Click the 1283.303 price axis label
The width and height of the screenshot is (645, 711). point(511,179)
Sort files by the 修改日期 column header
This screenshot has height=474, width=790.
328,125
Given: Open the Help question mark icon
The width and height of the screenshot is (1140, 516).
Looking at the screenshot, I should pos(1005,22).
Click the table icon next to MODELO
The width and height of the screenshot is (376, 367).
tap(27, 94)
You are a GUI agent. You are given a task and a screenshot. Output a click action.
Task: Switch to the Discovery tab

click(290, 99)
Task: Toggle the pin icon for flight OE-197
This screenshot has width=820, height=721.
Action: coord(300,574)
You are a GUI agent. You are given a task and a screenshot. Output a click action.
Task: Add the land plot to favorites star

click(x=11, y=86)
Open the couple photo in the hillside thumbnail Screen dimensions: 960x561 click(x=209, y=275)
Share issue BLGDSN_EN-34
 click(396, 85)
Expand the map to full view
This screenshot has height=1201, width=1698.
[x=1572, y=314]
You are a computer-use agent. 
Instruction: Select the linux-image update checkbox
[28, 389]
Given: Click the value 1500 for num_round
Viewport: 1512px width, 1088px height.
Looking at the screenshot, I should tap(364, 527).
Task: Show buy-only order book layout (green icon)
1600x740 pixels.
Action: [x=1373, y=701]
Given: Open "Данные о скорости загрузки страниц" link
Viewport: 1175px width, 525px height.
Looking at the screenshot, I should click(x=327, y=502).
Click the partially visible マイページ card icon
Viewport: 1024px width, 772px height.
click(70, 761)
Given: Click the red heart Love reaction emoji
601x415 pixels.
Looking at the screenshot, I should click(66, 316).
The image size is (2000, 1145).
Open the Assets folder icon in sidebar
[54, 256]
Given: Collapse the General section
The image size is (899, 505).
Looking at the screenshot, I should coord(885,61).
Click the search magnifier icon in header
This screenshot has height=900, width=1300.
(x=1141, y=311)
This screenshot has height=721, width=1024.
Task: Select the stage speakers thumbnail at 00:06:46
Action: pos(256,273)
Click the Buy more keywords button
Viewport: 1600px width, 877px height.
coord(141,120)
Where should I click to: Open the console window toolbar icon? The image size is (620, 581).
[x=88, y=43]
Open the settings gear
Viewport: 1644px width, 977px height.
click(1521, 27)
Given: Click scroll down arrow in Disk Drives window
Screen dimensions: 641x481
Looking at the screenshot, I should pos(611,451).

++++++

[EXERCISE REQUIREMENTS] Please print the stretch of the records from the line containing "Given: Click scroll" through the end of the records, reproducing each line verbatim.

[WORKED SOLUTION]
Given: Click scroll down arrow in Disk Drives window
Screen dimensions: 641x481
Looking at the screenshot, I should pos(611,451).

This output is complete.